◆ **Your assignment**
The expected result is an exact copy of the lines from the one holding "Open the settings gear icon" to the last line of the material, with pictures removed and nothing added.

◆ **Extracted data**
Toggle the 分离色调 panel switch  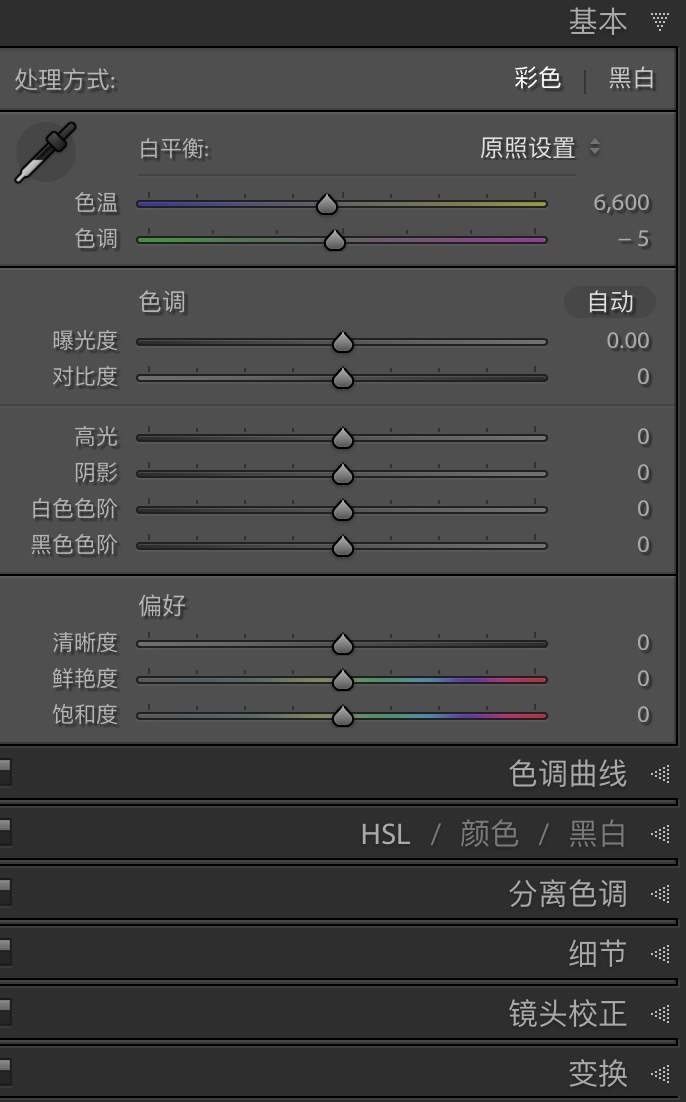pos(5,893)
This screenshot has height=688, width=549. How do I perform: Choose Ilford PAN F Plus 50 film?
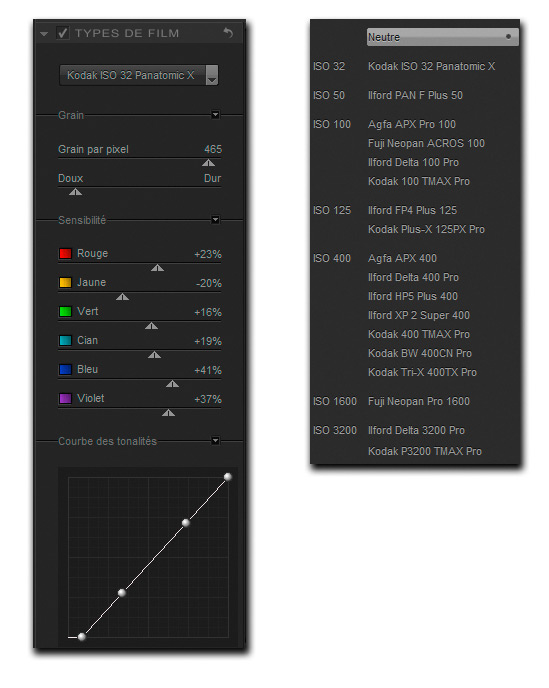[x=415, y=95]
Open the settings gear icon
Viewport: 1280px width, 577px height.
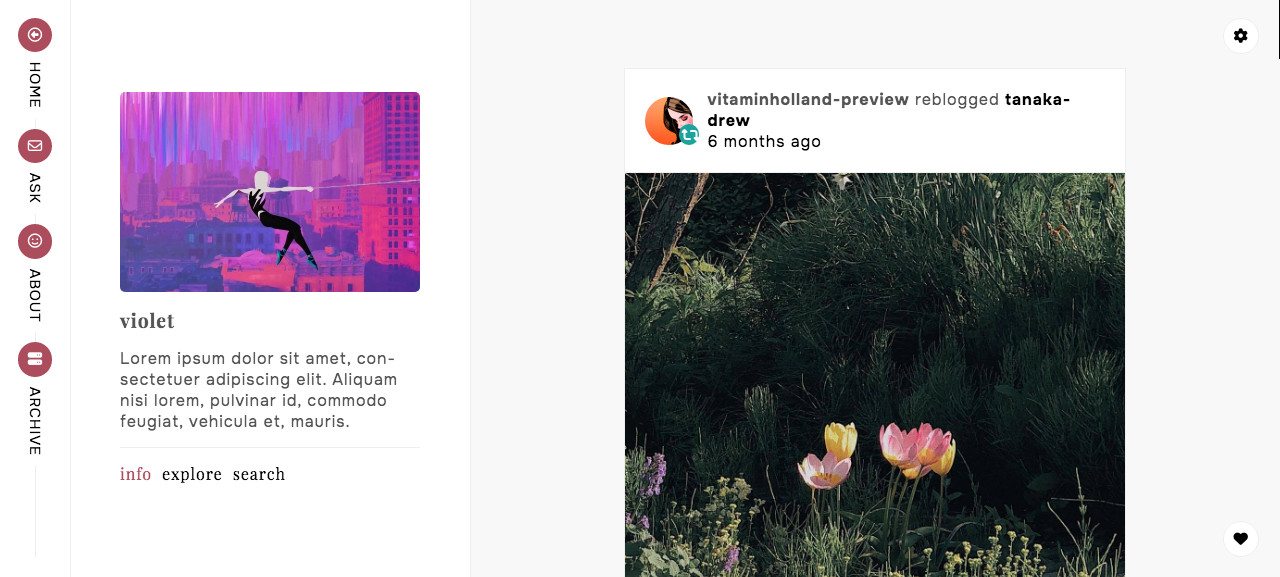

◆ **Task response**
Open the settings gear icon
Viewport: 1280px width, 577px height.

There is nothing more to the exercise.